* [AIM OF THE EXERCISE]: Print only the lines from the top of the data through the line with "[FILM: 38/1981 (1695)] (289, 1781)", both included, skipping every picture.

* [Data items]:
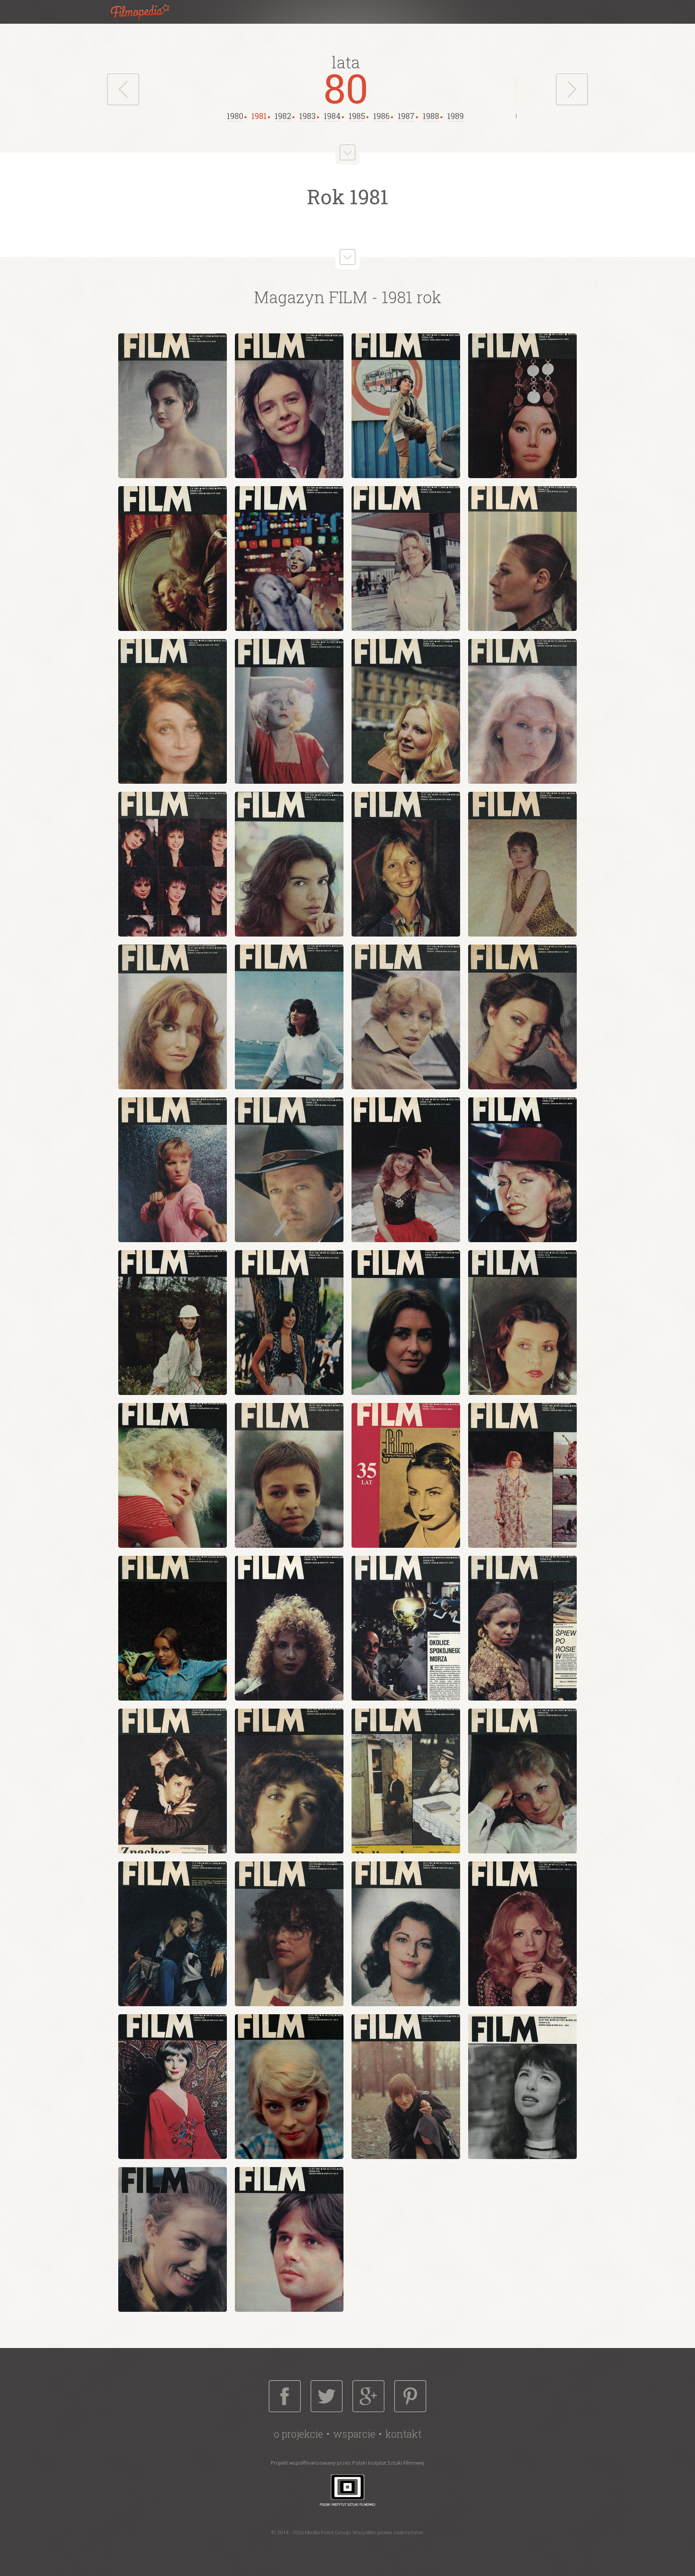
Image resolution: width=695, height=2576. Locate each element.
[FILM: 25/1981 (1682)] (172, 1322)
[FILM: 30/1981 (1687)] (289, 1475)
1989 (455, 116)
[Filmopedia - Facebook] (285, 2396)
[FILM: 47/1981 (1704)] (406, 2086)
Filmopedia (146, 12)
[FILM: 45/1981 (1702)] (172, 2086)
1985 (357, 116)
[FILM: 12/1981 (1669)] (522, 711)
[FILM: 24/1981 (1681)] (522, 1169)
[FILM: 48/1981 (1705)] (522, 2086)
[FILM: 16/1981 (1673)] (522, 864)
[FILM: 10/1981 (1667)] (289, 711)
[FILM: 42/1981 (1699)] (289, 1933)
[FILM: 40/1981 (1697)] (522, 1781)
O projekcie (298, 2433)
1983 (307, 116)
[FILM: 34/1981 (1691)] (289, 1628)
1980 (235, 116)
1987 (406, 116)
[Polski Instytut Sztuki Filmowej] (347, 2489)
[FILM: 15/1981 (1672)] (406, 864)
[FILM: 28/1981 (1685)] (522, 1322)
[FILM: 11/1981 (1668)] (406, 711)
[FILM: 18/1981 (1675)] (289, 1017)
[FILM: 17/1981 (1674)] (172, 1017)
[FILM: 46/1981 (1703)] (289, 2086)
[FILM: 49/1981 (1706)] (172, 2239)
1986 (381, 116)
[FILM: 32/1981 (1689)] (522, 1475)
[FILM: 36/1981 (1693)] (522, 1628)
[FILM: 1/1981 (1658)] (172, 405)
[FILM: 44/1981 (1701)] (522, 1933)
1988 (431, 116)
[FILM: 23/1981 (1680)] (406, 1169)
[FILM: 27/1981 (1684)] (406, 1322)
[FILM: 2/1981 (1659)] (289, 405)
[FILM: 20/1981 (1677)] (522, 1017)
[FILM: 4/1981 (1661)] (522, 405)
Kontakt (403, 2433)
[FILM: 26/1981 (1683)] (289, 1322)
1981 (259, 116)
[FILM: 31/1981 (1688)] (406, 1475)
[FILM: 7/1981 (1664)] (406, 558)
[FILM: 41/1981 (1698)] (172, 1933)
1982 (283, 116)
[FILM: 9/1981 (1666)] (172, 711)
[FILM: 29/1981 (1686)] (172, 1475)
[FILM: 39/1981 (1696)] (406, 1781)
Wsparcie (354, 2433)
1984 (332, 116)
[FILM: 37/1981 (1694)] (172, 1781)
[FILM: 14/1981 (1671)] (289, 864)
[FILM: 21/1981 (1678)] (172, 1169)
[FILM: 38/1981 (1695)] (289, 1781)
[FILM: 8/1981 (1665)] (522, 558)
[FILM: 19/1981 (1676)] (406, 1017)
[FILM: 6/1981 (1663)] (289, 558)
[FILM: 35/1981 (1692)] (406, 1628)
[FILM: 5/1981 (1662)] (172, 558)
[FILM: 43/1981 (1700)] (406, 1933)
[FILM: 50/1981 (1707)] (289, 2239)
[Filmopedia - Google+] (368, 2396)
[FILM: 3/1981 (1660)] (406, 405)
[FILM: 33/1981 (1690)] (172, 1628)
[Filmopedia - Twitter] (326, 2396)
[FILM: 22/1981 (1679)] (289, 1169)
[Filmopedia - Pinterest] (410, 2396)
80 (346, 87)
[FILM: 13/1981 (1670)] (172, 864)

* [RESPONSE BELOW]:
Image resolution: width=695, height=2576. Locate each element.
[FILM: 25/1981 (1682)] (172, 1322)
[FILM: 30/1981 (1687)] (289, 1475)
1989 (455, 116)
[Filmopedia - Facebook] (285, 2396)
[FILM: 47/1981 (1704)] (406, 2086)
Filmopedia (146, 12)
[FILM: 45/1981 (1702)] (172, 2086)
1985 (357, 116)
[FILM: 12/1981 (1669)] (522, 711)
[FILM: 24/1981 (1681)] (522, 1169)
[FILM: 48/1981 (1705)] (522, 2086)
[FILM: 16/1981 (1673)] (522, 864)
[FILM: 10/1981 (1667)] (289, 711)
[FILM: 42/1981 (1699)] (289, 1933)
[FILM: 40/1981 (1697)] (522, 1781)
O projekcie (298, 2433)
1983 (307, 116)
[FILM: 34/1981 (1691)] (289, 1628)
1980 (235, 116)
1987 (406, 116)
[Polski Instytut Sztuki Filmowej] (347, 2489)
[FILM: 15/1981 (1672)] (406, 864)
[FILM: 28/1981 (1685)] (522, 1322)
[FILM: 11/1981 (1668)] (406, 711)
[FILM: 18/1981 (1675)] (289, 1017)
[FILM: 17/1981 (1674)] (172, 1017)
[FILM: 46/1981 (1703)] (289, 2086)
[FILM: 49/1981 (1706)] (172, 2239)
1986 (381, 116)
[FILM: 32/1981 (1689)] (522, 1475)
[FILM: 36/1981 (1693)] (522, 1628)
[FILM: 1/1981 (1658)] (172, 405)
[FILM: 44/1981 (1701)] (522, 1933)
1988 (431, 116)
[FILM: 23/1981 (1680)] (406, 1169)
[FILM: 27/1981 (1684)] (406, 1322)
[FILM: 2/1981 (1659)] (289, 405)
[FILM: 20/1981 (1677)] (522, 1017)
[FILM: 4/1981 (1661)] (522, 405)
Kontakt (403, 2433)
[FILM: 26/1981 (1683)] (289, 1322)
1981 (259, 116)
[FILM: 31/1981 (1688)] (406, 1475)
[FILM: 7/1981 (1664)] (406, 558)
[FILM: 41/1981 (1698)] (172, 1933)
1982 (283, 116)
[FILM: 9/1981 (1666)] (172, 711)
[FILM: 29/1981 (1686)] (172, 1475)
[FILM: 39/1981 (1696)] (406, 1781)
Wsparcie (354, 2433)
1984 (332, 116)
[FILM: 37/1981 (1694)] (172, 1781)
[FILM: 14/1981 (1671)] (289, 864)
[FILM: 21/1981 (1678)] (172, 1169)
[FILM: 38/1981 (1695)] (289, 1781)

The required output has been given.